Imagine waking up early to get to the airport on time, standing on a ridiculously long line to check your bag, and an even longer line to get through security just to board your 16-hour flight. As soon as you sit down at your seat the first thing you want to do is get comfortable and perhaps some sleep after an exhausting process. However, a flight attendant informs you that a passenger is uncomfortable because you cannot quite fit into a single standard seat. Since it is a full flight and there are no other available seats for you to purchase you must exit the plane. Would this upset you or would you understand your fellow passenger is uncomfortable and exit quietly?.

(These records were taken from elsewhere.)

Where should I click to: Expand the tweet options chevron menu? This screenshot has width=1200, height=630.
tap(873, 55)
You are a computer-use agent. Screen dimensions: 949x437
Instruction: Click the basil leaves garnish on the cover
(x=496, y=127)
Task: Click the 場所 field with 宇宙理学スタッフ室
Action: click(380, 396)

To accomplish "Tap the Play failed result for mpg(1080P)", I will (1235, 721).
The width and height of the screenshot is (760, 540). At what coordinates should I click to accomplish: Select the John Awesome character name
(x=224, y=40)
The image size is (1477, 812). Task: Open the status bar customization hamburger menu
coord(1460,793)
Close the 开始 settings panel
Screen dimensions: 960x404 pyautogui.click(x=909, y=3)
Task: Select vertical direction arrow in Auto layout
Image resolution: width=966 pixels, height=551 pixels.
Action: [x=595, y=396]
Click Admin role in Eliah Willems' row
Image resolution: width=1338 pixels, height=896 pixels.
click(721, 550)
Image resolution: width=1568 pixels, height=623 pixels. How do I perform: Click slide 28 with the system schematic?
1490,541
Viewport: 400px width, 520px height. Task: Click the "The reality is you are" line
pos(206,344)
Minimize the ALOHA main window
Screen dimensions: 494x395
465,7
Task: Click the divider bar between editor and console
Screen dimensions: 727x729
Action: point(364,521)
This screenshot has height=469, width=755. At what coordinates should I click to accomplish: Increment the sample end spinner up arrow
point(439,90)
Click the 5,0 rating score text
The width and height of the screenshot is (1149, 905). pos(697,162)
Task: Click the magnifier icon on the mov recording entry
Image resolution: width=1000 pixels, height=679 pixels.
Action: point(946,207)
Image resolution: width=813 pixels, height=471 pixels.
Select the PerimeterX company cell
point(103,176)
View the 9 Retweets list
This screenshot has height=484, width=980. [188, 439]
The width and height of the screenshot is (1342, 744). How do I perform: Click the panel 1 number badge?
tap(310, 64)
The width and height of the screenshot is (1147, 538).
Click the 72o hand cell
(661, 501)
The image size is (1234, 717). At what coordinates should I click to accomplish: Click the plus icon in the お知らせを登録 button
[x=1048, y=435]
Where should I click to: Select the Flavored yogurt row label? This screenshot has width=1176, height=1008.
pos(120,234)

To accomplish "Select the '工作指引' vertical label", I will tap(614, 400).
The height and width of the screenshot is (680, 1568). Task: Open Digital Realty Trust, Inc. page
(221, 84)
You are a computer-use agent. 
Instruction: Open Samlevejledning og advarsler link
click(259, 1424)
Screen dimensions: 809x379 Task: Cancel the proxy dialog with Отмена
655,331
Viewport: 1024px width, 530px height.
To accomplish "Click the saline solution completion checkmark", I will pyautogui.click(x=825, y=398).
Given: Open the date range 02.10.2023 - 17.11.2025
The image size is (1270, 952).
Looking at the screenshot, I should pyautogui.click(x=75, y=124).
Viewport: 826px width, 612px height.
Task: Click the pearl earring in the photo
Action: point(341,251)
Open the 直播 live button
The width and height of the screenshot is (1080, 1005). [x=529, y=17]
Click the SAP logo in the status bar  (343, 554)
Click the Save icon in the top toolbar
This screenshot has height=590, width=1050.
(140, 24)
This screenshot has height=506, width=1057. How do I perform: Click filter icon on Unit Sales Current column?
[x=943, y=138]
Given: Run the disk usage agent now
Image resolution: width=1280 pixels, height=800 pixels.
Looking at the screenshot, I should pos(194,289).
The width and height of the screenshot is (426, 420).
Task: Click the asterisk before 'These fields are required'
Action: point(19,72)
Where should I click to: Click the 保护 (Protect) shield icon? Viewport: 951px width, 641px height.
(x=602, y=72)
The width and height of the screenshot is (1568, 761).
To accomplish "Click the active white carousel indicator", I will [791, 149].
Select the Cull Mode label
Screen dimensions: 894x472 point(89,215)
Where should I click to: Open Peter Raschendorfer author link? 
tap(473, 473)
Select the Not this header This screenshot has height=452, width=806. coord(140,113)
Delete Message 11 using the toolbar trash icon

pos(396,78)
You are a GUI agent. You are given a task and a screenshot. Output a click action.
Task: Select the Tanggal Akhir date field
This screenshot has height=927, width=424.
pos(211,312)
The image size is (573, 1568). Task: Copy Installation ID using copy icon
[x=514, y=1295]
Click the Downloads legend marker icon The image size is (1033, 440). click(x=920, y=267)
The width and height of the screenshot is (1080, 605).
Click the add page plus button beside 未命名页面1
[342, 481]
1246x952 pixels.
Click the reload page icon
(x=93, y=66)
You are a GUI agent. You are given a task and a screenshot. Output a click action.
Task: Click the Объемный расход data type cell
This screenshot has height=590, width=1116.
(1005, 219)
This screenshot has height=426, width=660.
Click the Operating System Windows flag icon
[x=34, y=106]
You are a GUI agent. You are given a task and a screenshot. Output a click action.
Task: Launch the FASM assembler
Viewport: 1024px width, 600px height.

Airplanes are becoming fuller; flights are becoming more expensive, and obesity is now an epidemic especially in America. In fact, obesity is officially classified as a disease by the American Medical Association. Since an airline can accommodate a handicapped person by allowing them an aisle chair or a seat with greater legroom free of charge, why can an airline not accommodate for an obese person instead of charging extra fees? Airlines should acknowledge obesity as a medical condition, adjust the size of seats, and change the policies regarding obese passengers.
According to the Centers for Disease Control and Prevention, "More than one-third (34.9% or 78.6 million) of U.S. adults are obese." Obesity is when one's body weight is 20% or more above normal weight or a body mass index (BMI) of 30 or more. Overweight is when one's body weight is 10-20% higher than normal or a BMI of 25-30. According to researchers from the Perelman School of Medicine, "BMI is an inaccurate measure of body fat content and does not take into account muscle mass, bone density, overall body composition, and racial and sex differences." Since the scale to classify obesity is erroneous there is no accurate way to classify an individual.